黒島結菜が主演を務める連続テレビ小説『ちむどんどん』(NHK総合 毎週月~土曜8:00~ほか)は、16日放送の第26回から東京・鶴見編がスタートする。制作統括の小林大児チーフプロデューサーに東京・鶴見編の見どころや制作の裏側を聞いた。

  • 『ちむどんどん』ヒロイン・比嘉暢子役の黒島結菜

本日5月15日に本土復帰50年を迎えた沖縄を舞台にした本作は、個性豊かな沖縄の4兄妹の本土復帰からの歩みを描く50年の物語。自身も沖縄出身の黒島が、沖縄本島北部のやんばる地域で生まれ育ち、沖縄料理に夢をかけるヒロイン・比嘉暢子を、兄・賢秀は竜星涼、姉・良子は川口春奈、妹・歌子は上白石萌歌が演じている。脚本を手掛けるのは、連続テレビ小説『マッサン』(14~15)などの脚本家・羽原大介氏。タイトルの「ちむどんどん」とは、沖縄のことばで「胸がわくわくする気持ち」を意味する。
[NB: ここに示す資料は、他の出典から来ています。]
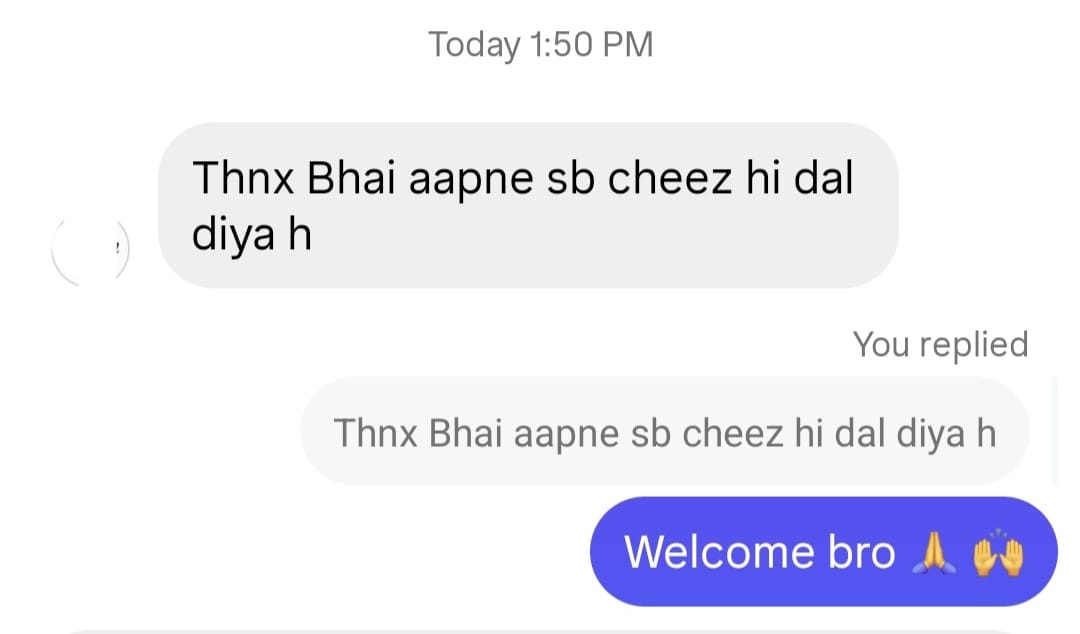1080x634 pixels.
Task: Click the "Today 1:50 PM" timestamp
Action: point(541,45)
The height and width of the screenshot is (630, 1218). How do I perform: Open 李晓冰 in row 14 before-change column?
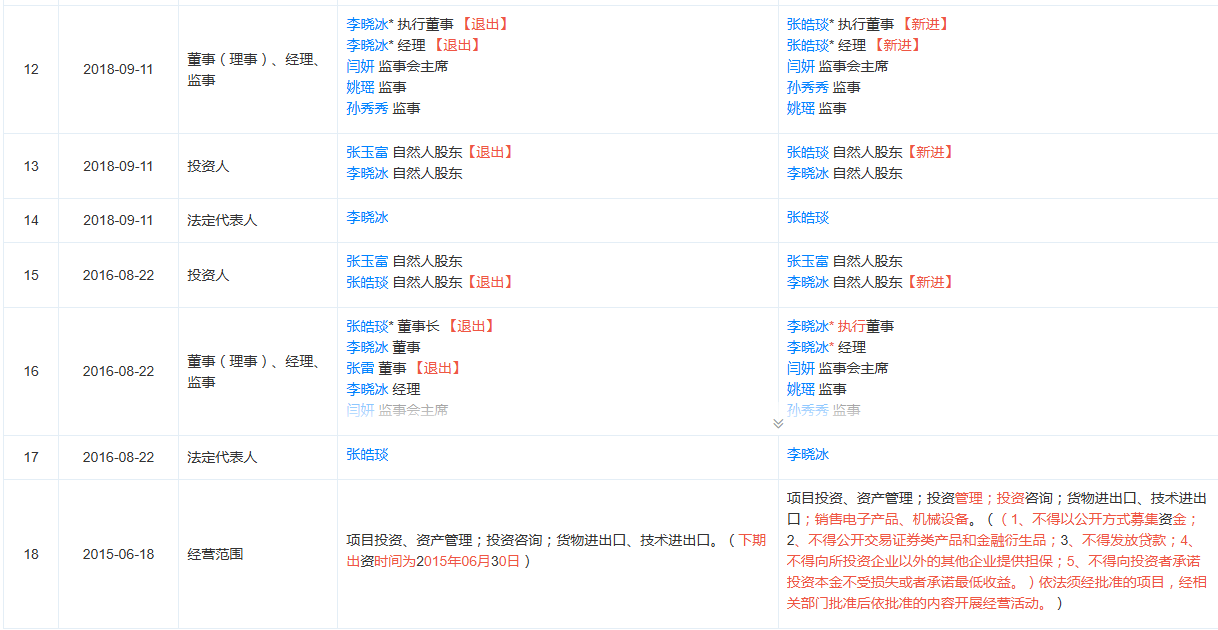pos(367,217)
16日からの第6週で描かれるのは、ちょうど50年前、本土復帰を迎えた直後の1972年5月。「東京に行き、料理人になりたい」という夢を見つけた暢子(黒島)は、高校卒業後、料理人になるために東京へ。大都会の人ごみや行き交う車に衝撃を受けながら、銀座のレストランの西洋料理を訪れる。そして、兄・賢秀(竜星)がいるボクシングジムを訪問するが、衝撃の事実を知り、上京初日から人生最大のピンチが訪れる。

東京・鶴見編では、西洋レストランのオーナー・大城房子役の原田美枝子、料理長・二ツ橋光二役の高嶋政伸、厨房の先輩・矢作知洋役の井之脇海、暢子のピンチを救う鶴見の沖縄県人会会長・平良三郎役の片岡鶴太郎ら新たなキャストが参加。さまざまな人と関わりながら暢子は成長していく。

主な舞台は東京・横浜市鶴見に移るが、沖縄の家族にも引き続きスポットを当て、沖縄と東京・鶴見の両方を二元中継的に追っていく。

小林氏は「東京の暢子さんの場面と、やんばるに残った家族の場面とが、パラレル気味に展開していくことになります」と解説。「どっちつかずにならないように気を付けたい」と言うも、「どちらもすごく素敵な俳優さんたちが演じてくださっているので、それぞれの場面を面白くし、子役時代から家族を見てくださっている方は、暢子の冒険も気になるし、残った家族もそれぞれに課題や困難を抱えていることもおわかりでしょうから、ダブルにトリプルにおいしいドラマにしたいと思っています」と沖縄と東京・鶴見それぞれの物語をしっかり描いていくようで、「家族4兄妹がそれぞれにとってはそれぞれが脇役でもあるし主役でもあるという風になるといいなと、羽原さんともお話をして作っています」と語った。

鶴見は実際、暢子のように本土復帰後に多くの沖縄出身者が移り住んだ町。東京・鶴見編を描くにあたって、鶴見の沖縄県人会に協力してもらい、沖縄から鶴見に移住した人たちに話を聞いたという。

小林氏は「生の話をたくさん聞きました。暢子のような形で上京してきて鶴見で暮らし始めるという経験を皆さんしていらっしゃるので、当時どういうお付き合いをされていたのか。10人以上に会って、生の情報を集めて主に心情を勉強させていただきました」と明かした。

また、鶴見のセットについて「昔の写真や資料を美術担当が見て、できるだけ雰囲気を踏襲しつつ、ドラマ的に面白いセットを作りました。沖縄の居酒屋があって、アーケードみたいな通りがあったりという、そこは鶴見に限らず、僕らが70年代のドラマを作るときに培ってきた美術の遺産が十分生かされていると思います」と解説。

渾身のセットにも注目しながら、新天地で新たに出会う人たちと関わるなかで暢子がどのように夢に近づいていくのか見守っていきたい。